▶ _WORK ITEM_: Retype each entry. Leave nothing out.

-- RECORDS SHOWN follows --

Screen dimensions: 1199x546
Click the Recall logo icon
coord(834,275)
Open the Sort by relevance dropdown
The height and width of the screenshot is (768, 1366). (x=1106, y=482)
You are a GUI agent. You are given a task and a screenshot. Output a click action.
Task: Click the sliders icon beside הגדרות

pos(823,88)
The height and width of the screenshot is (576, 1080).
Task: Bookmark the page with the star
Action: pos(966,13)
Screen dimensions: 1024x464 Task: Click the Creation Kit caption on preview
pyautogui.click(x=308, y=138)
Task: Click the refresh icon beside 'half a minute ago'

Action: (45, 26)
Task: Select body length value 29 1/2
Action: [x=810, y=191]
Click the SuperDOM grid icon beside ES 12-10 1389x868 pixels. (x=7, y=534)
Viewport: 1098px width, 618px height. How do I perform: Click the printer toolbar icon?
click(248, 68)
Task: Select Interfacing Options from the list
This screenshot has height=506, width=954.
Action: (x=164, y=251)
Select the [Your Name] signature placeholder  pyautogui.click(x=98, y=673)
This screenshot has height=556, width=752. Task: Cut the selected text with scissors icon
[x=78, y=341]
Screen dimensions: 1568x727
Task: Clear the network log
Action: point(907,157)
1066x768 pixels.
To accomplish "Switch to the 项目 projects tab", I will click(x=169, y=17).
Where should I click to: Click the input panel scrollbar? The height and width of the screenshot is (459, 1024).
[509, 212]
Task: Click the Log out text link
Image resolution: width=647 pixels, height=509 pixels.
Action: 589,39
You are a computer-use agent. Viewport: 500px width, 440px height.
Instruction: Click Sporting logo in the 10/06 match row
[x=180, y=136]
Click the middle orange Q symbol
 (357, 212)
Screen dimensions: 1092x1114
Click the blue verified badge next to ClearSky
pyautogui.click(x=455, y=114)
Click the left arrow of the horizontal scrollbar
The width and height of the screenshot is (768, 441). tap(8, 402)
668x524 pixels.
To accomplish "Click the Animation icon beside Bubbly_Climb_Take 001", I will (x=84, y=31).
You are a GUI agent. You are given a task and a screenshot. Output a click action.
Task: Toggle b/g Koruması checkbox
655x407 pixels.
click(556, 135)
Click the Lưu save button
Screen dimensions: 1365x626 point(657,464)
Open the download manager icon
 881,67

-- RECORDS SHOWN concluded --

▶ _WORKED SOLUTION_:
Screen dimensions: 1199x546
Click the Recall logo icon
coord(834,275)
Open the Sort by relevance dropdown
The height and width of the screenshot is (768, 1366). (x=1106, y=482)
You are a GUI agent. You are given a task and a screenshot. Output a click action.
Task: Click the sliders icon beside הגדרות

pos(823,88)
The height and width of the screenshot is (576, 1080).
Task: Bookmark the page with the star
Action: pos(966,13)
Screen dimensions: 1024x464 Task: Click the Creation Kit caption on preview
pyautogui.click(x=308, y=138)
Task: Click the refresh icon beside 'half a minute ago'

Action: (45, 26)
Task: Select body length value 29 1/2
Action: [x=810, y=191]
Click the SuperDOM grid icon beside ES 12-10 1389x868 pixels. (x=7, y=534)
Viewport: 1098px width, 618px height. How do I perform: Click the printer toolbar icon?
click(248, 68)
Task: Select Interfacing Options from the list
This screenshot has height=506, width=954.
Action: (x=164, y=251)
Select the [Your Name] signature placeholder  pyautogui.click(x=98, y=673)
This screenshot has height=556, width=752. Task: Cut the selected text with scissors icon
[x=78, y=341]
Screen dimensions: 1568x727
Task: Clear the network log
Action: point(907,157)
1066x768 pixels.
To accomplish "Switch to the 项目 projects tab", I will click(x=169, y=17).
Where should I click to: Click the input panel scrollbar? The height and width of the screenshot is (459, 1024).
[509, 212]
Task: Click the Log out text link
Image resolution: width=647 pixels, height=509 pixels.
Action: 589,39
You are a computer-use agent. Viewport: 500px width, 440px height.
Instruction: Click Sporting logo in the 10/06 match row
[x=180, y=136]
Click the middle orange Q symbol
 (357, 212)
Screen dimensions: 1092x1114
Click the blue verified badge next to ClearSky
pyautogui.click(x=455, y=114)
Click the left arrow of the horizontal scrollbar
The width and height of the screenshot is (768, 441). tap(8, 402)
668x524 pixels.
To accomplish "Click the Animation icon beside Bubbly_Climb_Take 001", I will (x=84, y=31).
You are a GUI agent. You are given a task and a screenshot. Output a click action.
Task: Toggle b/g Koruması checkbox
655x407 pixels.
click(556, 135)
Click the Lưu save button
Screen dimensions: 1365x626 point(657,464)
Open the download manager icon
 881,67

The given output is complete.